A Mormon in the White House? 10 Things Every American Should Know about Mitt Romney, Hugh Hewitt, Regnery Publishing, 311 pages

This isn’t the first time a successful businessman and Republican governor named Romney has launched a serious presidential bid. The outcome of that campaign was best described by longtime Ohio Gov. Jim Rhodes: “Watching George Romney run for the presidency was like watching a duck try to make love to a football.”
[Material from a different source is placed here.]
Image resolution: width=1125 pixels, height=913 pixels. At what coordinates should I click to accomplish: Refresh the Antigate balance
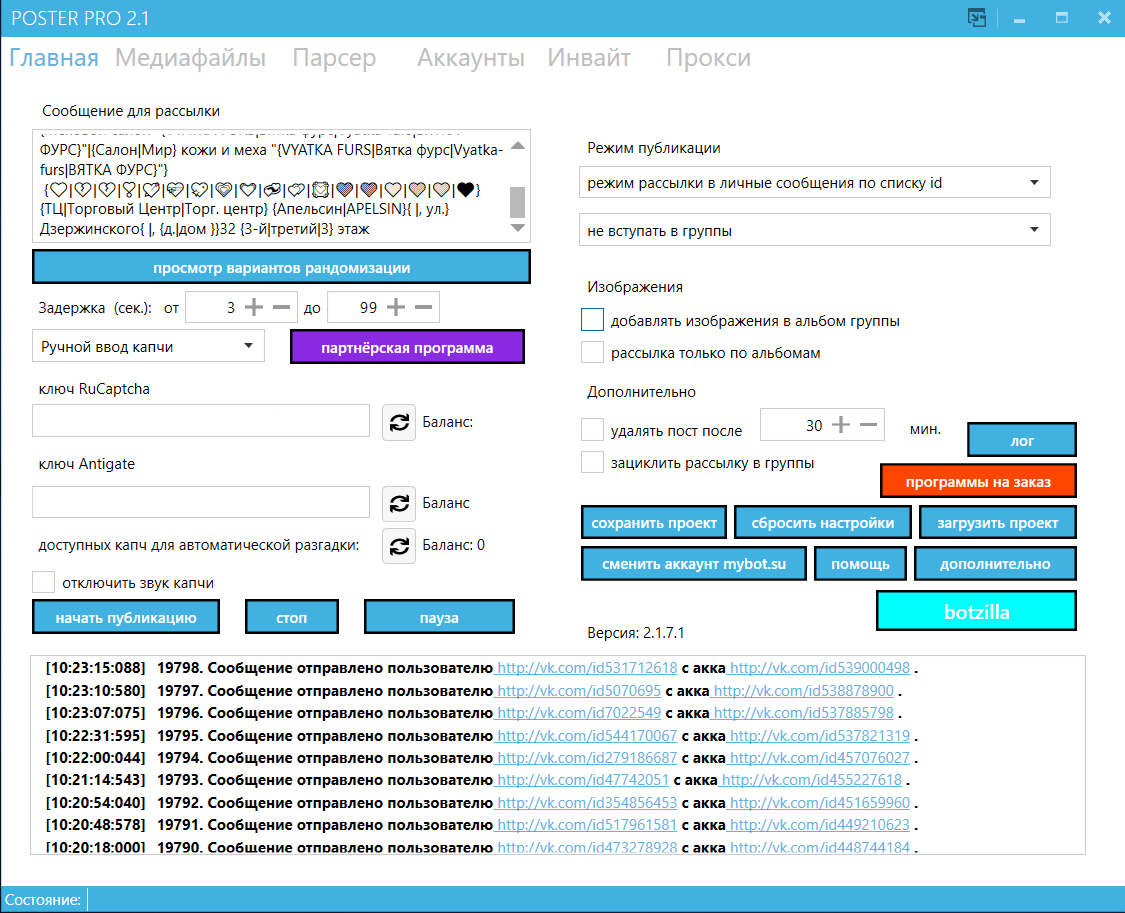click(399, 503)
Forty years later, former Massachusetts Gov. Mitt Romney has several advantages his father lacked: he leads the Republican presidential field in fundraising, has built an impressive national campaign organization, and has mostly received favorable coverage from the conservative press. And that’s without even mentioning his hair. Yet Romney has so frequently struggled to put these assets to good use that Rhodes’s crude analogy once again seems apt. This time the problem isn’t brainwashing but overselling: Romney’s supporters appear determined to spin a plausible candidate into a punch line.

A Mormon in the White House?: 10 Things Every American Should Know about Mitt Romney, by conservative commentator and Chapman University law professor Hugh Hewitt, is a good example of this problem. If it were actually a piece of Romney campaign literature, it would merely be overdone. As independent political analysis, the book is embarrassing. The Mormon issue is the only one of Romney’s political liabilities Hewitt seriously grapples with—unless you consider being “too perfect” a real problem—and the reader has to wade through nine chapters of hagiography to get to this important discussion.


Hewitt opens a section on the candidate’s disadvantages by noting, “Mitt Romney is handsome, articulate—even eloquent—well tailored, married to an attractive woman, and father to five all-American boys.” The chapters about this “Christmas card family” and Romney’s accomplishments in the business world would make for better reading if the author didn’t try so hard to turn his book into a joint episode of “The Apprentice” and “Father Knows Best.”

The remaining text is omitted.